■ EXERCISE TEXT:
Canoe Narrows man pleads guilty to illegal fishing after co-accused convicted
Both men were investigated during the same year-long undercover sting by conservation officers

A northern Saskatchewan man who was investigated during the same undercover operation that recently led to another man's conviction has pleaded guilty to illegally catching and selling walleye from a restricted area.
Richard Desjardin, 63, recently pleaded guilty to three counts of marketing fish without a licence, commercial fishing without a licence, fishing in a closed area and obstruction in Canoe Narrows, located 427 kilometres northwest of Saskatoon.
Desjardin was fined $14,500 and had to give up his truck to the provincial government.
Saskatchewan's Ministry of Environment announced Desjardin's plea on Friday — less than a month after the government announced that the trial of another local man involved in the same year-long sting operation, Donald Iron, concluded with Iron's conviction for selling 10 bags of fish to conservation officers.
Iron, a 60-year-old Indigenous man, sold $90 worth of fish, according to court documents. He was fined $1,080 at his sentencing hearing earlier this week.
Defence lawyer says transactions were 'induced'
Dwayne Stonechild, the lawyer for both Iron and Desjardin, said Friday that conservation officers took advantage of both men's poor economic positions.
Both men live on social assistance, Stonechild said, and "when it comes to their food, the only proteins that they're really able to eat is the foods that they hunt."
"It is a lifestyle where you are very, very low income," Stonechild continued. "There are days when you need bread and you need milk and you need cigarettes, you don't have any money to buy any of that, there isn't much opportunity for earnings up there, any kind of income."
The methods used during the undercover operation can't be detailed because they are covered under a publication ban.

Dataset entries

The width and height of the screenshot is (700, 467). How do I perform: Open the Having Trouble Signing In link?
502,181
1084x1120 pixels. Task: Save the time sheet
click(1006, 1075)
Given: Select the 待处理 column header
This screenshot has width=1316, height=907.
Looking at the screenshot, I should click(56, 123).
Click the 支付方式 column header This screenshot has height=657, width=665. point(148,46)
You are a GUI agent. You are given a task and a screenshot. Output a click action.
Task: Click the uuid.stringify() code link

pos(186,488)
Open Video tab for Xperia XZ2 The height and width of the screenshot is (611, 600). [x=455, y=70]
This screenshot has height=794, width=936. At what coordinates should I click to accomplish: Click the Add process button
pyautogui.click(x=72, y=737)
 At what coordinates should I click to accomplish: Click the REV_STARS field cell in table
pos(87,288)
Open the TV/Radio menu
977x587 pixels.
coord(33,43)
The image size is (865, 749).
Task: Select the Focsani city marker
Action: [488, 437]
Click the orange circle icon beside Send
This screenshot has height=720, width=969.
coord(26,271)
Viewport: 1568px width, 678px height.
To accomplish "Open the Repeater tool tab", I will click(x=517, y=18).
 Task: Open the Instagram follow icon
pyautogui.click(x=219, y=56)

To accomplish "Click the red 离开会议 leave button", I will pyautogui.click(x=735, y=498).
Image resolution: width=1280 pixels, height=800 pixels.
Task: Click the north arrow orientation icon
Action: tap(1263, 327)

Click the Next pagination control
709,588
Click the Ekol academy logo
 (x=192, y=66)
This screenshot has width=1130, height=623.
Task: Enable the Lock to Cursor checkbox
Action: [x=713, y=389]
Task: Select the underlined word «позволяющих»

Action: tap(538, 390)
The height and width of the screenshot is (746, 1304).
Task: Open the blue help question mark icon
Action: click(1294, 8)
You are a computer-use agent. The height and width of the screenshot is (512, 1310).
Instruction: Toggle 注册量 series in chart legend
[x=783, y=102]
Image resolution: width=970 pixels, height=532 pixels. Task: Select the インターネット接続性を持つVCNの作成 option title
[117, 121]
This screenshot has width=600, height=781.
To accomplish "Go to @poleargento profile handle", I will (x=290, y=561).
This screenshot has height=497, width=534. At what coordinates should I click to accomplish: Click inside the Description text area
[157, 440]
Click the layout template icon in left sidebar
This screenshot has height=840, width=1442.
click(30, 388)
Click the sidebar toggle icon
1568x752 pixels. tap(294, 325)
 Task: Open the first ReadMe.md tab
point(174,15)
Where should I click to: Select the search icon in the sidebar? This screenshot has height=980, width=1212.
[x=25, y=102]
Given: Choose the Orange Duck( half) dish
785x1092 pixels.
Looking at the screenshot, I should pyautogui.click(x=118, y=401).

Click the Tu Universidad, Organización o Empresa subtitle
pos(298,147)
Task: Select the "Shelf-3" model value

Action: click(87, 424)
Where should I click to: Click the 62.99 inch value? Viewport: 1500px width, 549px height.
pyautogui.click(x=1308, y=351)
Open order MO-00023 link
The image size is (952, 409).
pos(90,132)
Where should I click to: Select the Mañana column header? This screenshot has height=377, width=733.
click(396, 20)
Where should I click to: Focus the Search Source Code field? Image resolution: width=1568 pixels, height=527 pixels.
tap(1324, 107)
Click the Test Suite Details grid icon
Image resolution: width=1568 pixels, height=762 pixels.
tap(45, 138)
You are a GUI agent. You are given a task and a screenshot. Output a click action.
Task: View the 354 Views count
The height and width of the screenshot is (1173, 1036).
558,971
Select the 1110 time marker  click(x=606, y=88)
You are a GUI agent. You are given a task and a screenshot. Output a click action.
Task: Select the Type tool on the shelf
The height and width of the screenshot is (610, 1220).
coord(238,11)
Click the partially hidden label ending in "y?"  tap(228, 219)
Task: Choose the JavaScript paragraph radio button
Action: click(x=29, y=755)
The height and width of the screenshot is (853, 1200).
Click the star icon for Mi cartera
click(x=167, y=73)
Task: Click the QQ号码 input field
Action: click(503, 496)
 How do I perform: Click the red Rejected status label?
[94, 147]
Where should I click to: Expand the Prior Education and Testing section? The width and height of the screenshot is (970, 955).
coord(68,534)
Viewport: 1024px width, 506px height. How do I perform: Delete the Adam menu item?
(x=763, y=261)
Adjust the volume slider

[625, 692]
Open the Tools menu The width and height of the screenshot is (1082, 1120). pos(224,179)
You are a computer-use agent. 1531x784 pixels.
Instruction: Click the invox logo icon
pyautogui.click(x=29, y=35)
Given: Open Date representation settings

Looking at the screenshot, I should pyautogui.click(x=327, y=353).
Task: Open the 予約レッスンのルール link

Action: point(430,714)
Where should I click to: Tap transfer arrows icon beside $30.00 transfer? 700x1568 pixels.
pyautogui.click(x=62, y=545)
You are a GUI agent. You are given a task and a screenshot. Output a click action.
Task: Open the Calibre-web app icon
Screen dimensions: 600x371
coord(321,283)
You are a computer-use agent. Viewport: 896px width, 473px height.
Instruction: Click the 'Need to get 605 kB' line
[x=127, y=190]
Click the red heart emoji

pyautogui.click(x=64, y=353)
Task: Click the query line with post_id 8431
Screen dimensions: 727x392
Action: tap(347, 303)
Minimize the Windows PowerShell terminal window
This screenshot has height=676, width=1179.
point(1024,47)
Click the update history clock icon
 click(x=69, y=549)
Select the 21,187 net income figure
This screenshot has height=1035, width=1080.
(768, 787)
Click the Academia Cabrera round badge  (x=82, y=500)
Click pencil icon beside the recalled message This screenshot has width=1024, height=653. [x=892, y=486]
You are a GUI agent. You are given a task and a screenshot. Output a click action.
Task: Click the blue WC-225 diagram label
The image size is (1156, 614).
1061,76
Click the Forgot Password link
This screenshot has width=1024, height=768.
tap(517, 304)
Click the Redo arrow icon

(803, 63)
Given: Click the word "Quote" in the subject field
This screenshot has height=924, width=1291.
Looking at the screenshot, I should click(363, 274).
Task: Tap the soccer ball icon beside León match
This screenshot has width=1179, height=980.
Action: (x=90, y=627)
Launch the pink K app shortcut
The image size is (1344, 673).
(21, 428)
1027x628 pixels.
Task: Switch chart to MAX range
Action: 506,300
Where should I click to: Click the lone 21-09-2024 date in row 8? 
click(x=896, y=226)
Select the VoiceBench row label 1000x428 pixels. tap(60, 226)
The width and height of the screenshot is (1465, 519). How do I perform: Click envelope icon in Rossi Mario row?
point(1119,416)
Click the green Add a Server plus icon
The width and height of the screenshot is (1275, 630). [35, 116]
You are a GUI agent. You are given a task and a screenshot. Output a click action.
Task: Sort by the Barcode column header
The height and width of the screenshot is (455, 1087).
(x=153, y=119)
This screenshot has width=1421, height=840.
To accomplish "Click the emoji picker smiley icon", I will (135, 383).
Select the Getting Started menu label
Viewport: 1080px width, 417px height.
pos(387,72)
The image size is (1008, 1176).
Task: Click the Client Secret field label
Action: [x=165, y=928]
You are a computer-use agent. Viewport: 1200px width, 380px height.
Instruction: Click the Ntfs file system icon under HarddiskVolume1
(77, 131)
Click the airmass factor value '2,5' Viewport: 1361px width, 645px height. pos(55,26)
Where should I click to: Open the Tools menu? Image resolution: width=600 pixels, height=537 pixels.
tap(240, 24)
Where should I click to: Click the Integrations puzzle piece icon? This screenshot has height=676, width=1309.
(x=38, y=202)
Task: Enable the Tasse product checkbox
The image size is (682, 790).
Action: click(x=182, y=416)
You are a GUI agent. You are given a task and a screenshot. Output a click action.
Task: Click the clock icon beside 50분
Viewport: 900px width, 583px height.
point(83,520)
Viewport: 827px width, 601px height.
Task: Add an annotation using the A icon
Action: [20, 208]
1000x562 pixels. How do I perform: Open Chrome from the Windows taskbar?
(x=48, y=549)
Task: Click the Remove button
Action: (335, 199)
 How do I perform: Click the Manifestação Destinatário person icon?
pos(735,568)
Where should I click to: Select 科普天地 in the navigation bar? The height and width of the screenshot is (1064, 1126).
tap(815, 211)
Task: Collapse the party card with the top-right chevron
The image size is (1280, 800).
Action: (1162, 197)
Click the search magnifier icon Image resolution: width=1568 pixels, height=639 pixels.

■ WORK ORDER 1:
In the article on illegal fishing in Canoe Narrows, how much was Richard Desjardin fined?
■ WORK ORDER 2:
Continue the article on illegal fishing in Canoe Narrows from where it stops.

■ TASK OUTPUT 1:
$14,500

■ TASK OUTPUT 2:
But Stonechild, speaking generally about the investigation, said that "the transactions that happened between [Iron] and the officers were not commercial, they were induced."
CBC News has reached out to both the Ministry of Environment and the Ministry of Justice for comment.
Charges against 2 others dropped
The government originally charged two other people with various fish trafficking offences, but those charges were dropped after Desjardin accepted responsibility, according to the ministry's Friday release.
The investigation began in 2016 after conservation officers in Beauval, Sask., heard that two individuals were illegally selling fish.
"That was never proven," said Stonechild of Iron's trial.
In response to declining walleye populations in the 1970s and 1980s, an area of Canoe Lake has been closed year-round to all fishing for more than 20 years.
The protective measure is supported by the Canoe Lake First Nation, according to the government.
The sting operation was criticized as predatory, however.
Dwayne Stonechild, Iron's defence lawyer, described his client as illiterate, poor and alcoholic, and said he was entrapped by conservation officers.
The judge ruled otherwise, however, saying there was no evidence the undercover operation took advantage of Iron's impoverished state and his alcohol abuse.